Task to carry out:
The line containing "[switch] (18, 1323)" marks the end; return exactly every line from the start of the records up to and including it, but no pictures.

(Input material)

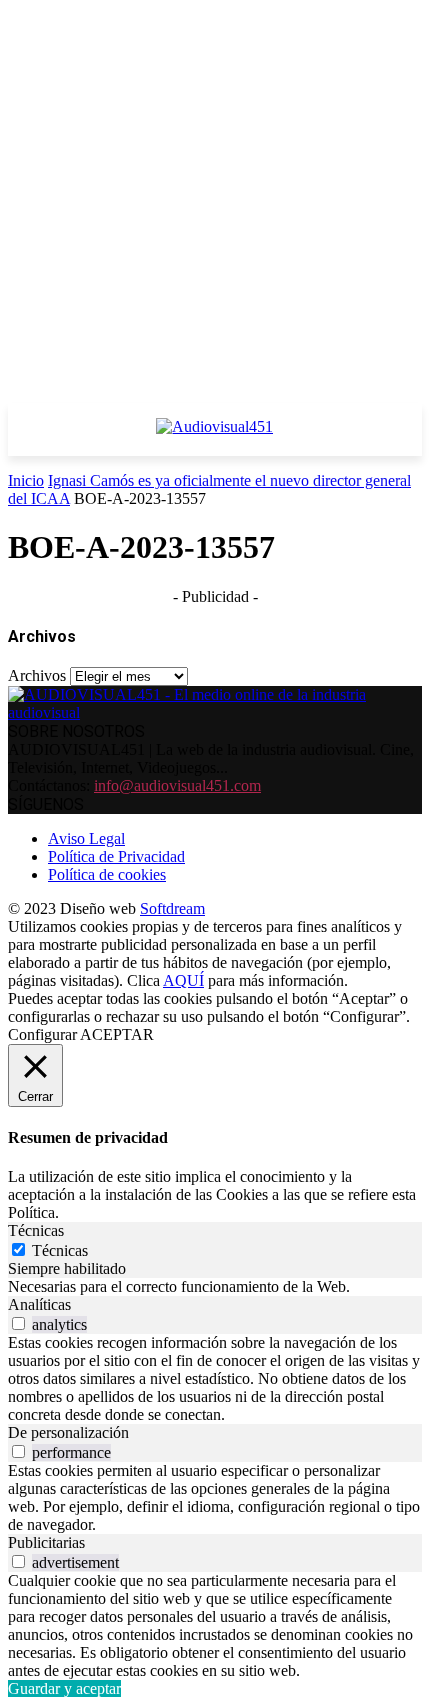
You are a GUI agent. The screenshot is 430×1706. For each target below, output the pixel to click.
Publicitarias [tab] (46, 1542)
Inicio (26, 480)
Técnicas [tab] (36, 1230)
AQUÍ (183, 980)
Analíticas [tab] (39, 1304)
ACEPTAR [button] (117, 1034)
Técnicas (60, 1250)
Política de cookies (107, 874)
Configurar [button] (42, 1034)
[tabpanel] (215, 1287)
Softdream (172, 908)
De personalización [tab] (68, 1432)
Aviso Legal (86, 838)
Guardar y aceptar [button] (64, 1688)
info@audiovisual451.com (177, 785)
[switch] (18, 1323)
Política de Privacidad (116, 856)
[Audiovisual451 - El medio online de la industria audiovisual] (215, 437)
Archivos (37, 675)
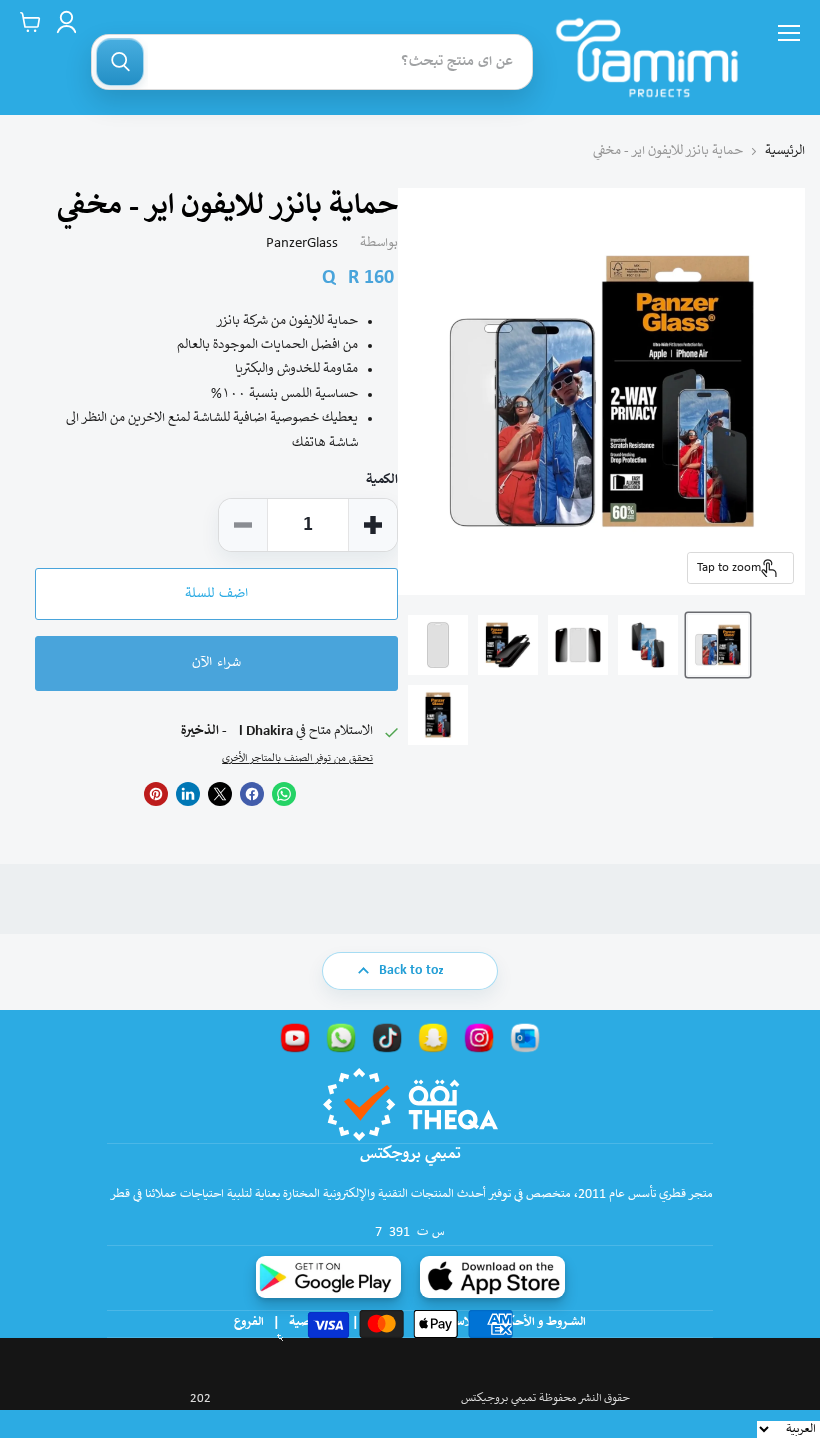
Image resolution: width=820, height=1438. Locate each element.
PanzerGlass (302, 243)
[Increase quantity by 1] (373, 525)
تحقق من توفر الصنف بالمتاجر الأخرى (297, 759)
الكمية (382, 480)
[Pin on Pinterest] (156, 794)
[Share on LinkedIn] (188, 794)
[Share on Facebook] (252, 794)
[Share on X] (220, 794)
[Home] (647, 57)
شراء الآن (216, 663)
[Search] (120, 62)
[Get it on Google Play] (328, 1277)
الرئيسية (785, 151)
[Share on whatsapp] (284, 794)
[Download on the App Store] (492, 1277)
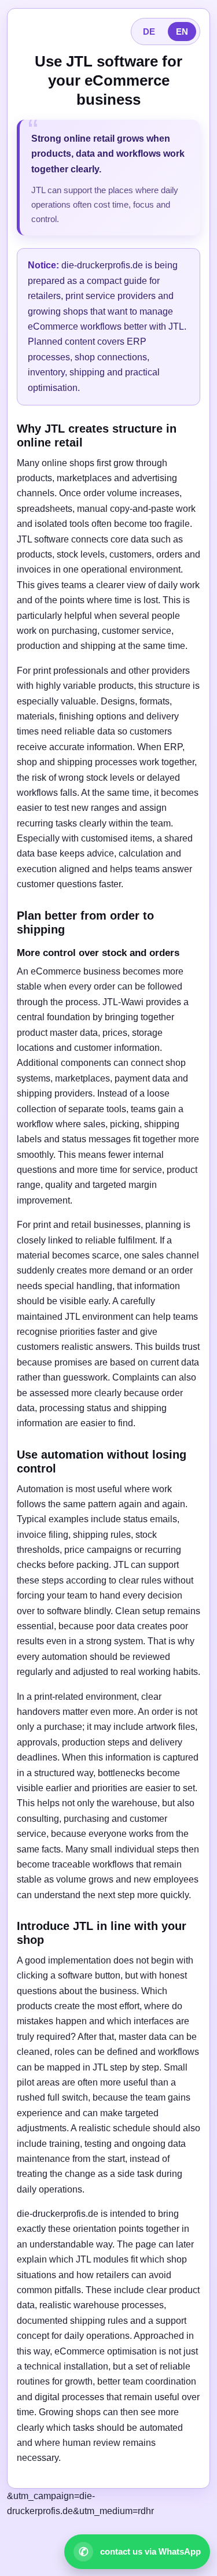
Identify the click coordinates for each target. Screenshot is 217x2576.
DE (149, 31)
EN (182, 31)
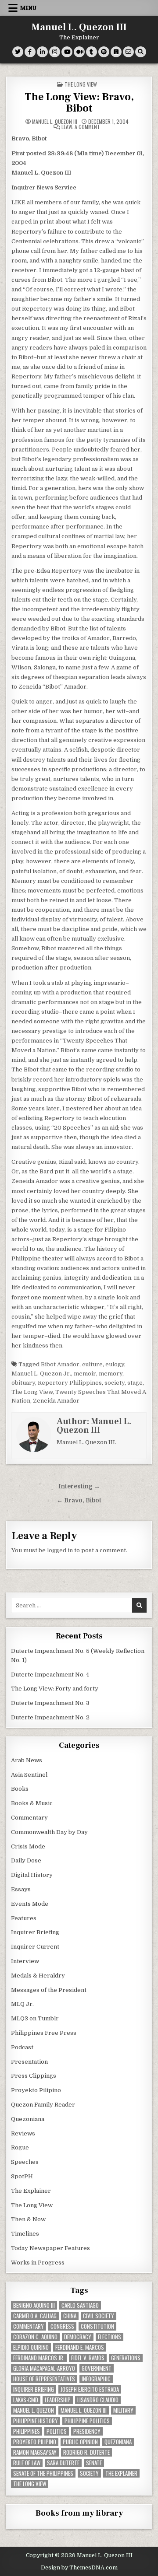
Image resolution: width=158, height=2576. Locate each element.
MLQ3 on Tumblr (35, 2018)
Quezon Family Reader (43, 2104)
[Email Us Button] (128, 51)
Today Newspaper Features (50, 2248)
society (114, 1382)
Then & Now (28, 2219)
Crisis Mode (28, 1846)
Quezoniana (27, 2119)
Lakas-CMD (25, 2400)
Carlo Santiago (80, 2305)
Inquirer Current (35, 1946)
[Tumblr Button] (91, 51)
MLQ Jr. (22, 2004)
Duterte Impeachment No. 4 (50, 1674)
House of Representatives (44, 2379)
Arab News (26, 1760)
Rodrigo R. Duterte (86, 2452)
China (69, 2316)
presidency (87, 2431)
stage (135, 1382)
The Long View (81, 84)
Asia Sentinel (29, 1774)
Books (20, 1788)
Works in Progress (38, 2262)
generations (125, 2358)
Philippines (26, 2431)
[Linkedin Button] (42, 51)
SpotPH (22, 2176)
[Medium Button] (79, 51)
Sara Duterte (63, 2463)
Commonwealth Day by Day (49, 1832)
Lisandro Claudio (97, 2400)
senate (94, 2463)
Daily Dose (26, 1860)
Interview (25, 1961)
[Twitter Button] (17, 51)
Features (23, 1918)
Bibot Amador (60, 1364)
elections (109, 2337)
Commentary (29, 1817)
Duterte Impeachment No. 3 (50, 1703)
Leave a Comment (80, 127)
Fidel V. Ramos (87, 2358)
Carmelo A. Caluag (35, 2316)
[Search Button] (140, 51)
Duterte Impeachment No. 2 (50, 1717)
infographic (96, 2379)
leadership (58, 2400)
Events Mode (29, 1903)
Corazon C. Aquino (35, 2337)
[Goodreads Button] (116, 51)
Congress (62, 2326)
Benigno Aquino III (34, 2305)
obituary (23, 1382)
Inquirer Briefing (35, 1932)
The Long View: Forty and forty (54, 1688)
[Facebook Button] (30, 51)
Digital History (32, 1875)
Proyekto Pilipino (36, 2090)
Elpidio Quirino (31, 2347)
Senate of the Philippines (43, 2473)
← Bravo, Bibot (79, 1500)
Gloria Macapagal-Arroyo (44, 2368)
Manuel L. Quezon (33, 2410)
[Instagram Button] (54, 51)
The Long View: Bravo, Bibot (79, 102)
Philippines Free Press (43, 2033)
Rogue (20, 2147)
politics (57, 2431)
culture (92, 1364)
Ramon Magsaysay (35, 2452)
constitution (97, 2326)
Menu (28, 7)
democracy (77, 2337)
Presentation (29, 2061)
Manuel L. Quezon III (79, 27)
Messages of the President (48, 1990)
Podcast (22, 2047)
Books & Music (32, 1803)
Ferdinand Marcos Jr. (39, 2358)
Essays (21, 1889)
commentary (28, 2326)
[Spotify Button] (103, 51)
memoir (85, 1373)
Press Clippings (33, 2075)
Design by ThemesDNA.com (79, 2568)
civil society (98, 2316)
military (123, 2410)
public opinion (80, 2442)
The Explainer (31, 2191)
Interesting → (79, 1486)
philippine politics (87, 2421)
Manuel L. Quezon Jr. (41, 1373)
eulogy (114, 1364)
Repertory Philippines (70, 1382)
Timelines (25, 2233)
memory (110, 1373)
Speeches (25, 2162)
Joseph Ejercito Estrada (90, 2389)
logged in (60, 1550)
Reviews (23, 2133)
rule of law (26, 2463)
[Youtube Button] (66, 51)
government (96, 2368)
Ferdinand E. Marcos (79, 2347)
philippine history (35, 2421)
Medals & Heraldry (38, 1975)
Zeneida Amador (56, 1400)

(End Input material)

Task solution:
You are a GUI agent. The screenshot is 430×1706. For each target below, output the pixel to click.
Publicitarias [tab] (46, 1542)
Inicio (26, 480)
Técnicas [tab] (36, 1230)
AQUÍ (183, 980)
Analíticas [tab] (39, 1304)
ACEPTAR [button] (117, 1034)
Técnicas (60, 1250)
Política de cookies (107, 874)
Configurar [button] (42, 1034)
[tabpanel] (215, 1287)
Softdream (172, 908)
De personalización [tab] (68, 1432)
Aviso Legal (86, 838)
Guardar y aceptar [button] (64, 1688)
info@audiovisual451.com (177, 785)
[switch] (18, 1323)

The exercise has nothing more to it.